- Problem to solve: All lines in the records below that hold "Androidのマイナンバーカード" are to be shown.

- Provided records:
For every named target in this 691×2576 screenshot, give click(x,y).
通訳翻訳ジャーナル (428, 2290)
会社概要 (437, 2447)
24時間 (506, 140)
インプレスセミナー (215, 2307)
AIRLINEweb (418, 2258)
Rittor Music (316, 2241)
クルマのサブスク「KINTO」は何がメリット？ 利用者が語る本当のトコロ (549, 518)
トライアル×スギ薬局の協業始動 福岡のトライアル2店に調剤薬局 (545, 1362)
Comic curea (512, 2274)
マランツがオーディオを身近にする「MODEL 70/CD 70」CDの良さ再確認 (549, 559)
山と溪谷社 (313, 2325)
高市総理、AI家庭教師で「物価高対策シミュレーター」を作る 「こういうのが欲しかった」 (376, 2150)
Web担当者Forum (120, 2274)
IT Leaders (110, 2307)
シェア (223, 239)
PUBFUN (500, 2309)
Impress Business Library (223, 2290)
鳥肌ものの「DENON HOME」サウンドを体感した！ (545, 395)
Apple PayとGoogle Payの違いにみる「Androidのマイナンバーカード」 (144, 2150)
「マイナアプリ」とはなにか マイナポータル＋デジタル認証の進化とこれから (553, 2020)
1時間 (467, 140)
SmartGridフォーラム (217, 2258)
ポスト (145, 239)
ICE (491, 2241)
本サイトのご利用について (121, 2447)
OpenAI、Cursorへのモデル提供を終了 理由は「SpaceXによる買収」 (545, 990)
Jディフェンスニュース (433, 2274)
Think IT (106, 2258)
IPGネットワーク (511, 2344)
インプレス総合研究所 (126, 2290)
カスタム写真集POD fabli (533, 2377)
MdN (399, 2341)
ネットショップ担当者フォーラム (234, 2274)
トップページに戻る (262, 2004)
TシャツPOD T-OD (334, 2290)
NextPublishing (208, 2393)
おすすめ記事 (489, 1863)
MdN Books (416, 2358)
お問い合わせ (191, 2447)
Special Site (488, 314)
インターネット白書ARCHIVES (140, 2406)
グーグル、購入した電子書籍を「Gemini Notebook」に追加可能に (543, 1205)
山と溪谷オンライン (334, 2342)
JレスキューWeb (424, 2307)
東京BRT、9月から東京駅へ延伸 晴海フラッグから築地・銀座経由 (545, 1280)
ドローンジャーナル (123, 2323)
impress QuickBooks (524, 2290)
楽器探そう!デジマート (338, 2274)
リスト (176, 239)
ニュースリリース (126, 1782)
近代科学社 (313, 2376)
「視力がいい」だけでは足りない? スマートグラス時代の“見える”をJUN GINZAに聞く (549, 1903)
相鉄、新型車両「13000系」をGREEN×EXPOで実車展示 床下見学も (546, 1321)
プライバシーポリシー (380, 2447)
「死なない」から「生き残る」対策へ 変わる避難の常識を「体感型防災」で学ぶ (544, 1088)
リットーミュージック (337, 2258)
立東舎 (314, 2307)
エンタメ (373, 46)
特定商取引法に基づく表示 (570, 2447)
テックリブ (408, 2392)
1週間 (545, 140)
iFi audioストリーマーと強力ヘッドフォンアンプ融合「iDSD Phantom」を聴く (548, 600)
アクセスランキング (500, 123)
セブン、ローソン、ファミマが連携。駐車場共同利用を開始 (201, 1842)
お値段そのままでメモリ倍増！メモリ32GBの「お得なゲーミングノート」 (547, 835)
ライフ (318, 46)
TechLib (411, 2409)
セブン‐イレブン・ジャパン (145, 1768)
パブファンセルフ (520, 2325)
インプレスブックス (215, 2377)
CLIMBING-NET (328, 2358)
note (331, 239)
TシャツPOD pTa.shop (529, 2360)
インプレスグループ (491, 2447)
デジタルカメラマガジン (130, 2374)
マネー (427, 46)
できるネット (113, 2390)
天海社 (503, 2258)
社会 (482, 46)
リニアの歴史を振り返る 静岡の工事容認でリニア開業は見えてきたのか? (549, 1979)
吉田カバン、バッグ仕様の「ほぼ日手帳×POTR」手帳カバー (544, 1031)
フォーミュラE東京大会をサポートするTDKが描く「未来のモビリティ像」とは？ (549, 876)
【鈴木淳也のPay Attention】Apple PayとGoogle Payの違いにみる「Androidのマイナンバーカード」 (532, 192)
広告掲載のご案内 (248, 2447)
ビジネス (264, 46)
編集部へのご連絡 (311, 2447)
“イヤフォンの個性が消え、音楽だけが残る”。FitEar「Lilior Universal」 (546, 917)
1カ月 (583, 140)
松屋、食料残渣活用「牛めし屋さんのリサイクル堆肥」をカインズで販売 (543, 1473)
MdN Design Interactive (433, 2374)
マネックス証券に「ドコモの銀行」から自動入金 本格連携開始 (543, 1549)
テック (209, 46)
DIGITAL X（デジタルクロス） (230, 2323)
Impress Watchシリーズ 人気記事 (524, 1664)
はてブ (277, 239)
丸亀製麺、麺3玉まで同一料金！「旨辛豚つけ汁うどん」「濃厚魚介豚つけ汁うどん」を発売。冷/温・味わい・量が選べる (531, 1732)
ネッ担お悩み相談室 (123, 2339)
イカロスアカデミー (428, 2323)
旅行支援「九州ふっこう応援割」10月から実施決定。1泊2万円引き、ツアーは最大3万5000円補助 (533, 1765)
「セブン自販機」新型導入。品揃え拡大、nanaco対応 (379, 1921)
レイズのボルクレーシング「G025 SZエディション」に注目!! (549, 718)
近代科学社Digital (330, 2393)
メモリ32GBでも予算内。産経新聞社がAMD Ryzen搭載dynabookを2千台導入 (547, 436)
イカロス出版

- Written response:
Apple PayとGoogle Payの違いにみる「Androidのマイナンバーカード」 (144, 2150)
【鈴木淳也のPay Attention】Apple PayとGoogle Payの違いにみる「Androidのマイナンバーカード」 (532, 192)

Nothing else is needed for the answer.